__What needs to be done__: Below are entries; copy exactly, and only, the lines from the one containing "Viewport: 1071px width, 618px" through their final line, leaving out pictures.

Collected data entries

+---+

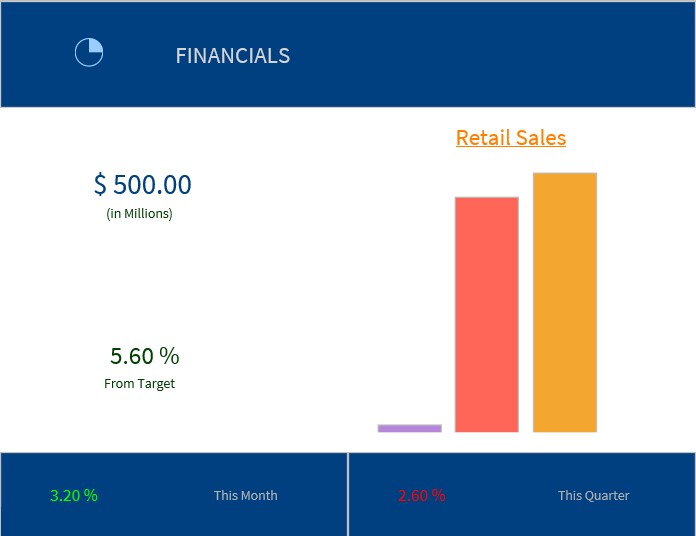The width and height of the screenshot is (696, 536).
Task: Click the green 3.20 % value
Action: (74, 495)
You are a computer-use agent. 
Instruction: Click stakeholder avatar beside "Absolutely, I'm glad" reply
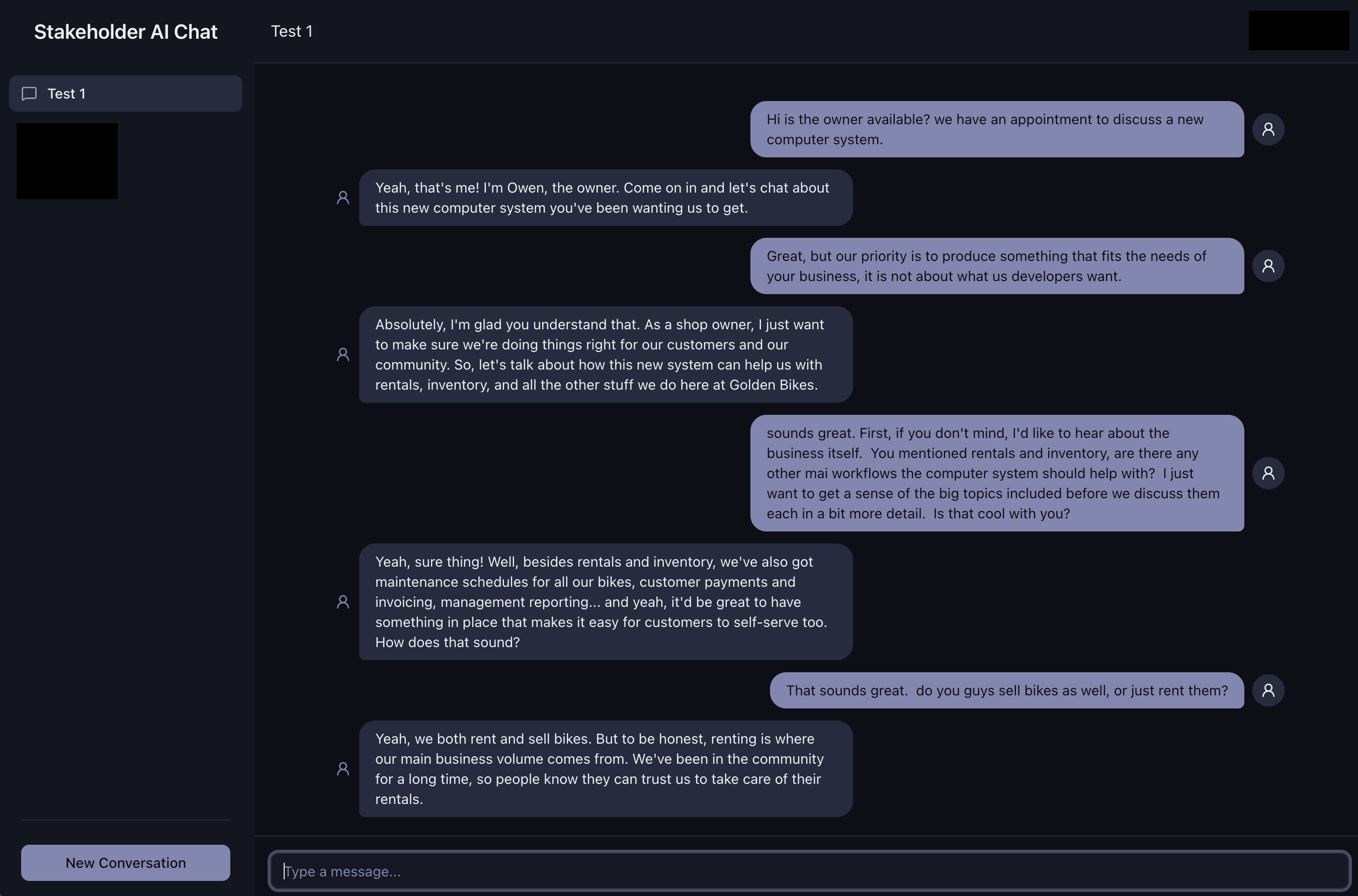[x=343, y=354]
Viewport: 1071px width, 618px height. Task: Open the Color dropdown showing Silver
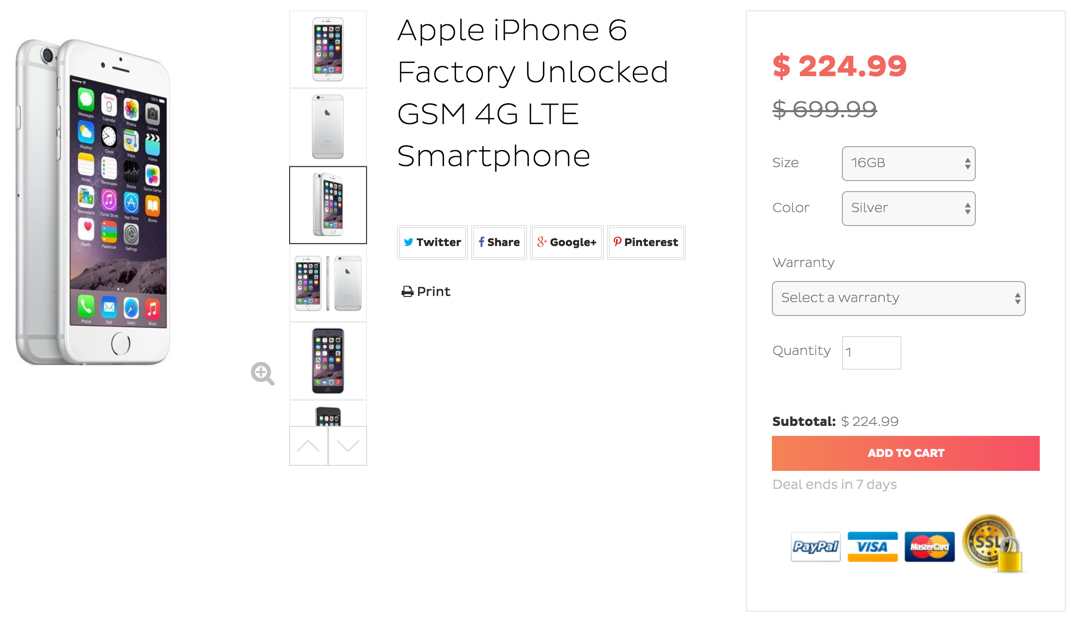(x=908, y=208)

+---+

__Written response__:
Viewport: 1071px width, 618px height. Task: Open the Color dropdown showing Silver
(x=908, y=208)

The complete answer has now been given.